Work task ::
Write out all the entries below without any change.

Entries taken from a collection
● ● ● ●
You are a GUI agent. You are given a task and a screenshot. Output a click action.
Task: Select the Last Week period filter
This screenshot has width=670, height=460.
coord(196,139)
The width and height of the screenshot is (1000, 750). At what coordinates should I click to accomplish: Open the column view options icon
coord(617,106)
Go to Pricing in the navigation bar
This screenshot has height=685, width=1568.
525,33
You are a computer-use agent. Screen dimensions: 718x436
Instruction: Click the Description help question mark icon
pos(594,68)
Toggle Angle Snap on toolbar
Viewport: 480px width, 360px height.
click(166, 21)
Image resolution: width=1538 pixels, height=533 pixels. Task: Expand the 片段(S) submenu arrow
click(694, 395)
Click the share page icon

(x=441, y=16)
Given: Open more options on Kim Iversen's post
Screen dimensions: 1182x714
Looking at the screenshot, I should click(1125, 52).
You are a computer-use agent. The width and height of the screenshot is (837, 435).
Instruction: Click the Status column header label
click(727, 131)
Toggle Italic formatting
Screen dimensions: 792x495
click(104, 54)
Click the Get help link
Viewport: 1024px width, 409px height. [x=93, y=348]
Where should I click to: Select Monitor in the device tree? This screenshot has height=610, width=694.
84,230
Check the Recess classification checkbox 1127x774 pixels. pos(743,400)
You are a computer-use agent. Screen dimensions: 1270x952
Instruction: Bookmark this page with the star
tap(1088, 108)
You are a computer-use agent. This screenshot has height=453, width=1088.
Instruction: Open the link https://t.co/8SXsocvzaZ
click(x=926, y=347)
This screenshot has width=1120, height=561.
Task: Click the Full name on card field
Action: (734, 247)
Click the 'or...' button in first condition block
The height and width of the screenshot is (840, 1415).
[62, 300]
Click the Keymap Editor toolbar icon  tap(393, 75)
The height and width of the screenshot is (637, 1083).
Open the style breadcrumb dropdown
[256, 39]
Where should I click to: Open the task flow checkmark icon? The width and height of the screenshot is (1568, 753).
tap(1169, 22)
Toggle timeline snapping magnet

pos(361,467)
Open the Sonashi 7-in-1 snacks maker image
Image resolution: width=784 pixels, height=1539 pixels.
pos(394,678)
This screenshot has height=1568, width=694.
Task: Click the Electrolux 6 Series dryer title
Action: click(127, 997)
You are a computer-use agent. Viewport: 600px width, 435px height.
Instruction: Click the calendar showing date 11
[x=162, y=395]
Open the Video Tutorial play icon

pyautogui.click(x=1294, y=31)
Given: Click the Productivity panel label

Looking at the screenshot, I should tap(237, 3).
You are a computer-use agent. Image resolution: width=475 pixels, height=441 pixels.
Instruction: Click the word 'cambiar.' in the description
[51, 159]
● ● ● ●
Your solution ::
You are a GUI agent. You are given a task and a screenshot. Output a click action.
Task: Select the Last Week period filter
This screenshot has width=670, height=460.
coord(196,139)
The width and height of the screenshot is (1000, 750). At what coordinates should I click to accomplish: Open the column view options icon
coord(617,106)
Go to Pricing in the navigation bar
This screenshot has height=685, width=1568.
525,33
You are a computer-use agent. Screen dimensions: 718x436
Instruction: Click the Description help question mark icon
pos(594,68)
Toggle Angle Snap on toolbar
Viewport: 480px width, 360px height.
click(166, 21)
Image resolution: width=1538 pixels, height=533 pixels. Task: Expand the 片段(S) submenu arrow
click(694, 395)
Click the share page icon

(x=441, y=16)
Given: Open more options on Kim Iversen's post
Screen dimensions: 1182x714
Looking at the screenshot, I should click(1125, 52).
You are a computer-use agent. The width and height of the screenshot is (837, 435).
Instruction: Click the Status column header label
click(727, 131)
Toggle Italic formatting
Screen dimensions: 792x495
click(104, 54)
Click the Get help link
Viewport: 1024px width, 409px height. [x=93, y=348]
Where should I click to: Select Monitor in the device tree? This screenshot has height=610, width=694.
84,230
Check the Recess classification checkbox 1127x774 pixels. pos(743,400)
You are a computer-use agent. Screen dimensions: 1270x952
Instruction: Bookmark this page with the star
tap(1088, 108)
You are a computer-use agent. This screenshot has height=453, width=1088.
Instruction: Open the link https://t.co/8SXsocvzaZ
click(x=926, y=347)
This screenshot has width=1120, height=561.
Task: Click the Full name on card field
Action: (734, 247)
Click the 'or...' button in first condition block
The height and width of the screenshot is (840, 1415).
[62, 300]
Click the Keymap Editor toolbar icon  tap(393, 75)
The height and width of the screenshot is (637, 1083).
Open the style breadcrumb dropdown
[256, 39]
Where should I click to: Open the task flow checkmark icon? The width and height of the screenshot is (1568, 753).
tap(1169, 22)
Toggle timeline snapping magnet

pos(361,467)
Open the Sonashi 7-in-1 snacks maker image
Image resolution: width=784 pixels, height=1539 pixels.
pos(394,678)
This screenshot has height=1568, width=694.
Task: Click the Electrolux 6 Series dryer title
Action: click(127, 997)
You are a computer-use agent. Viewport: 600px width, 435px height.
Instruction: Click the calendar showing date 11
[x=162, y=395]
Open the Video Tutorial play icon

pyautogui.click(x=1294, y=31)
Given: Click the Productivity panel label

Looking at the screenshot, I should tap(237, 3).
You are a computer-use agent. Image resolution: width=475 pixels, height=441 pixels.
Instruction: Click the word 'cambiar.' in the description
[51, 159]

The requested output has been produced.